**Written instruction:**
Collect every line in the rows below that contains the string "perform", and copy each one in full.

**Entries shown:**

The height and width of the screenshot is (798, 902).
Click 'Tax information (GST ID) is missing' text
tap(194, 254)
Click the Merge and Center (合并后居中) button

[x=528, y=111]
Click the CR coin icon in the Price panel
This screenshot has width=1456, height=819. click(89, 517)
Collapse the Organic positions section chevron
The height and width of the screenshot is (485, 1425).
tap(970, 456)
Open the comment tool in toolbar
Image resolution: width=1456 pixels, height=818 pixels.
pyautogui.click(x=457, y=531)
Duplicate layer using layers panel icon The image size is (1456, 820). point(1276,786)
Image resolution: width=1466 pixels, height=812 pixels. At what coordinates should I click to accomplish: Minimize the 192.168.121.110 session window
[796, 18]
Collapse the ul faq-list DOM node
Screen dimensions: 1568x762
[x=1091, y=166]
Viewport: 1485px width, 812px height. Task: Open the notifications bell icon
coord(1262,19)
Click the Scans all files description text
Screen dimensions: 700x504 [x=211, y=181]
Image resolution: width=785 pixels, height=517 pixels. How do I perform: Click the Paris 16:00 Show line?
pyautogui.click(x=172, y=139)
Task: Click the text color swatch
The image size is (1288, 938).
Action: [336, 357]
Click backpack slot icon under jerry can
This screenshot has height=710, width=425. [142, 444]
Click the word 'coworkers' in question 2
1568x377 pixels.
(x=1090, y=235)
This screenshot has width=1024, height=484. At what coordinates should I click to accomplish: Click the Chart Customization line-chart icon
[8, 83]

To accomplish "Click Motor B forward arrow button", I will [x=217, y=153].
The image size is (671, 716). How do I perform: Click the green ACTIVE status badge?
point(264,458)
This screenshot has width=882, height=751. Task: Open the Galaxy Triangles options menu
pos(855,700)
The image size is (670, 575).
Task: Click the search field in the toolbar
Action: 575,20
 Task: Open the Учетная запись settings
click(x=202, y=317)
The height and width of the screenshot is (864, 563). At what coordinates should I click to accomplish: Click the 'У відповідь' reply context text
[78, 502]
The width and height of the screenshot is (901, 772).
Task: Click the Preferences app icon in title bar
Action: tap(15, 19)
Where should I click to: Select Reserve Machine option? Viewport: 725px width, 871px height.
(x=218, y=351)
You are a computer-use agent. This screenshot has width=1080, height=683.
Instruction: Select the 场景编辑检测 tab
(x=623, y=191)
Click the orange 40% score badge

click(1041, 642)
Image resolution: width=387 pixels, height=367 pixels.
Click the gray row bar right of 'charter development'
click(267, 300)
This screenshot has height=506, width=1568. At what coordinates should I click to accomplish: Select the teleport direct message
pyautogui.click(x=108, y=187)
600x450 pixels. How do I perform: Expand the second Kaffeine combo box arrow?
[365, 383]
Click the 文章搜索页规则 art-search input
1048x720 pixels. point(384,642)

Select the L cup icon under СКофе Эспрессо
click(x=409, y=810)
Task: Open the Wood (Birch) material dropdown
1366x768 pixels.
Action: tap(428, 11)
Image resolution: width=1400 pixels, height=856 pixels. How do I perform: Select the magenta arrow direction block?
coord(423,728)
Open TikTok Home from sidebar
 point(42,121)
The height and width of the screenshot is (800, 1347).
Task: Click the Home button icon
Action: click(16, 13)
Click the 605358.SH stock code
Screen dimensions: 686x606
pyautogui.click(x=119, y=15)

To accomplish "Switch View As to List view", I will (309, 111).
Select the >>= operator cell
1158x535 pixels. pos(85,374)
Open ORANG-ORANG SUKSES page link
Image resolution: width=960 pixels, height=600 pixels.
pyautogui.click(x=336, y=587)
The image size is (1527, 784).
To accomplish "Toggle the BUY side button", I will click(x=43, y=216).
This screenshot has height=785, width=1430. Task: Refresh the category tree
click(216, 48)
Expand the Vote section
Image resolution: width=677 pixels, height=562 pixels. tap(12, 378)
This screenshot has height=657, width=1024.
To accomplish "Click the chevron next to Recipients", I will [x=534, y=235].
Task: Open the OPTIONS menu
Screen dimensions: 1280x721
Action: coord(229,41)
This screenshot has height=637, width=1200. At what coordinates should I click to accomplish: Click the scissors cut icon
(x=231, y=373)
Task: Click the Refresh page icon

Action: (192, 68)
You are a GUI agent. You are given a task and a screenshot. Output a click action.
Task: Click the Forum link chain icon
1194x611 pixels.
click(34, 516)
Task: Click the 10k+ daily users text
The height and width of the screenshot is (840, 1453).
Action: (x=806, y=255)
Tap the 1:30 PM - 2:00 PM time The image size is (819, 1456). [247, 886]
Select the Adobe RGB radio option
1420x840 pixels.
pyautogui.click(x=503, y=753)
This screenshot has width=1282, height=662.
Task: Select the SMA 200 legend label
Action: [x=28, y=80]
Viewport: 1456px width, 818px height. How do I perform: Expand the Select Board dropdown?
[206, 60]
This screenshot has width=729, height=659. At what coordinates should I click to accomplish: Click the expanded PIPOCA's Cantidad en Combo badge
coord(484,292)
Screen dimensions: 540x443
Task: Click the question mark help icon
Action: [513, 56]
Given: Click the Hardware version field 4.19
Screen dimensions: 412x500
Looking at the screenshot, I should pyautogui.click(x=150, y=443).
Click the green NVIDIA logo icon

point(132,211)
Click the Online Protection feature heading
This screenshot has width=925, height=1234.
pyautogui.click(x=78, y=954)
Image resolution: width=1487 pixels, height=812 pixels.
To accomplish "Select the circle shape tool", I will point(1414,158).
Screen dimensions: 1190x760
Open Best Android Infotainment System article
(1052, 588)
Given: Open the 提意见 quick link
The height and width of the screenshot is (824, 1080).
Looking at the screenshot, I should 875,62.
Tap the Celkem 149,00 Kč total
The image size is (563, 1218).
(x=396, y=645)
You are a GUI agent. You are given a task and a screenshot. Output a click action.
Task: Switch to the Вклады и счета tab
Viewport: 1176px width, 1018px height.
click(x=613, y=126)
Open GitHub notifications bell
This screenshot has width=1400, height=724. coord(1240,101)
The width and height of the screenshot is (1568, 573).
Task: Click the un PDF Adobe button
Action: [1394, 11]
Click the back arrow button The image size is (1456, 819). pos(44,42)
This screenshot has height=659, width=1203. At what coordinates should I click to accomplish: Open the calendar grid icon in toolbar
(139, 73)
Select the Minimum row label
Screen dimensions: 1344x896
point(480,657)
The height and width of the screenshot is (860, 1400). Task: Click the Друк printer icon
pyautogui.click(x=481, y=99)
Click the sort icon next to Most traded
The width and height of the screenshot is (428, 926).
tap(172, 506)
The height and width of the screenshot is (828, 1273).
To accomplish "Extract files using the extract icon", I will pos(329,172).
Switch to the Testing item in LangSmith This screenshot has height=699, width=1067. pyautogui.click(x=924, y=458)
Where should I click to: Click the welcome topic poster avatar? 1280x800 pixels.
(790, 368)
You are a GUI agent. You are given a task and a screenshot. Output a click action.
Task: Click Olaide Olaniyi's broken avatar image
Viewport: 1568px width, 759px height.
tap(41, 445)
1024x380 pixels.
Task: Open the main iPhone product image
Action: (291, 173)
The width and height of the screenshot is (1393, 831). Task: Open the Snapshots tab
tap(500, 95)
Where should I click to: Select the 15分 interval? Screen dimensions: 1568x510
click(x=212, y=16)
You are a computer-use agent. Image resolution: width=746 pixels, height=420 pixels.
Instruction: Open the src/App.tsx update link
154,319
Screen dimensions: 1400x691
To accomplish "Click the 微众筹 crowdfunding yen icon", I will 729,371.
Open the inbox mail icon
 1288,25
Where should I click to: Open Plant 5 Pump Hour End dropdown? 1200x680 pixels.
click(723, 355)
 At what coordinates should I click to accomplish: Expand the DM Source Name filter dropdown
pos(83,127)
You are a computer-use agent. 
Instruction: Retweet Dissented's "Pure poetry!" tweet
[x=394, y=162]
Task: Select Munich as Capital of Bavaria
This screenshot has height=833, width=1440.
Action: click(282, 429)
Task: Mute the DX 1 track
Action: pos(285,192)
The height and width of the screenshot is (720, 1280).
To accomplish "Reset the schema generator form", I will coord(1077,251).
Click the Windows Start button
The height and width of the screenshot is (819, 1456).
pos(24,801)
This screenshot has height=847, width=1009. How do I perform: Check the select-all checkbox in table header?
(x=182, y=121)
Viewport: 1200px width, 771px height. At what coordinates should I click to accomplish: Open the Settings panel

**Response to this task:**
Image resolution: width=785 pixels, height=517 pixels. How do I perform: Click the Paris 16:00 Show line?
The image size is (671, 716). How do I perform: Click the green ACTIVE status badge?
600x450 pixels. How do I perform: Expand the second Kaffeine combo box arrow?
Image resolution: width=1400 pixels, height=856 pixels. How do I perform: Select the magenta arrow direction block?
Viewport: 1456px width, 818px height. How do I perform: Expand the Select Board dropdown?
This screenshot has height=847, width=1009. How do I perform: Check the select-all checkbox in table header?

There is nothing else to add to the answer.